This repository contains applications of Topological Data Analysis (TDA), interfacing with Dionysus. You are encouraged to read the detailed and more technical account of TDA on Wikipedia.

The goal is to eventually create networks of data topology for a few realistic datasets.

Results

Introduction

Topology main points, extremely informally:

  • Topology is about classes of surfaces continuously deformable into each other.
  • Surface is infinitely stretchy and compressible, but no ripping of the surface allowed.

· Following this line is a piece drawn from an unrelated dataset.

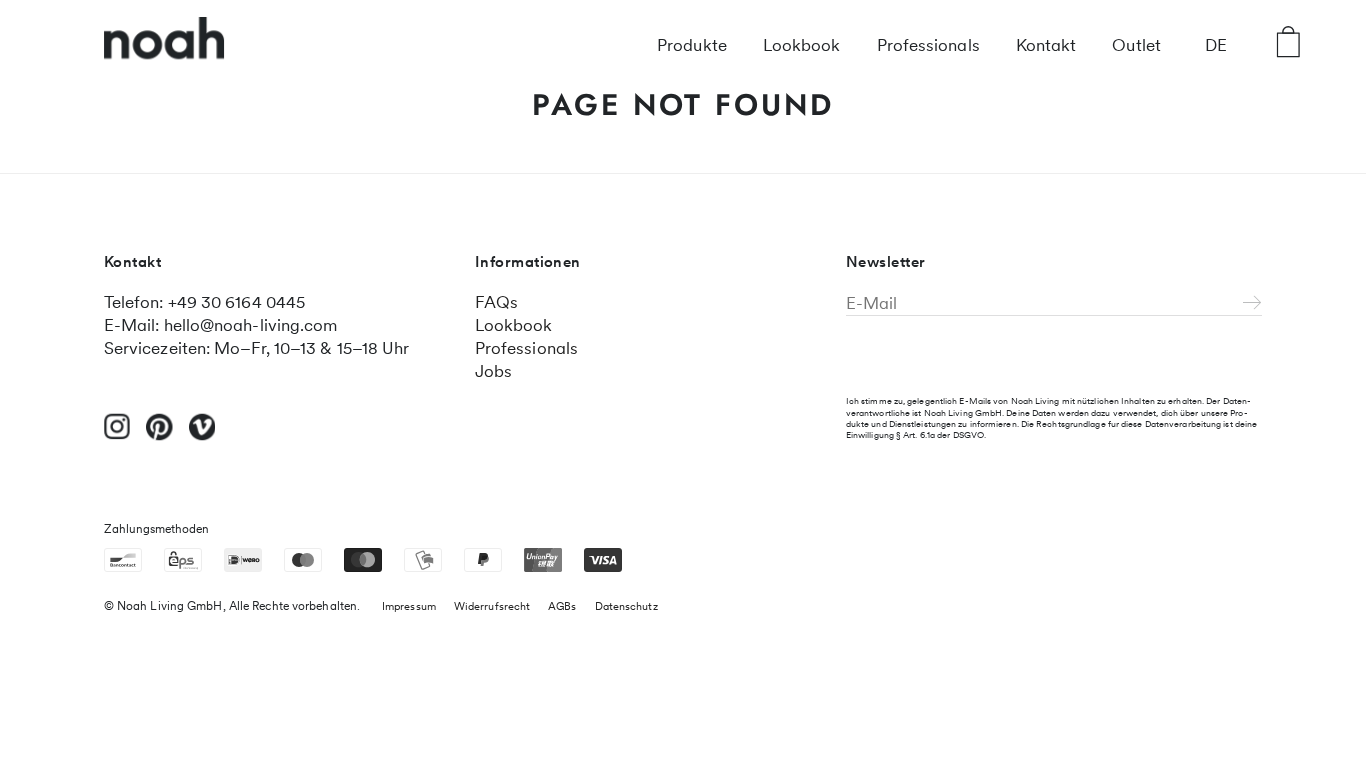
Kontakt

Topological Data Analysis main points, also extremely informally:

  • Topological data is a discretization of ideas from topology.
  • TDA provides access to invariants (and more) under deformation.
  • "Data has shape, and shape has meaning."
  • TDA provides some understanding of high-dimensional (>3) space.

Dionysus:

  • Calculate topological features from data.
  • Package written in C++ with Python bindings.
  • Can access many functions and attributes.
  • Freely available, open sourced.
  • Used in R TDA.

For continuous space, famously, "the coffee cup is topologically equivalent to a donut", which can be viewed on Wikipedia. It's a bit different for a discrete space. In data analysis, we often rescale features and then run the data through a model. Topological invariants are insensitive to such transformations. Think of rescaling features as a deformation.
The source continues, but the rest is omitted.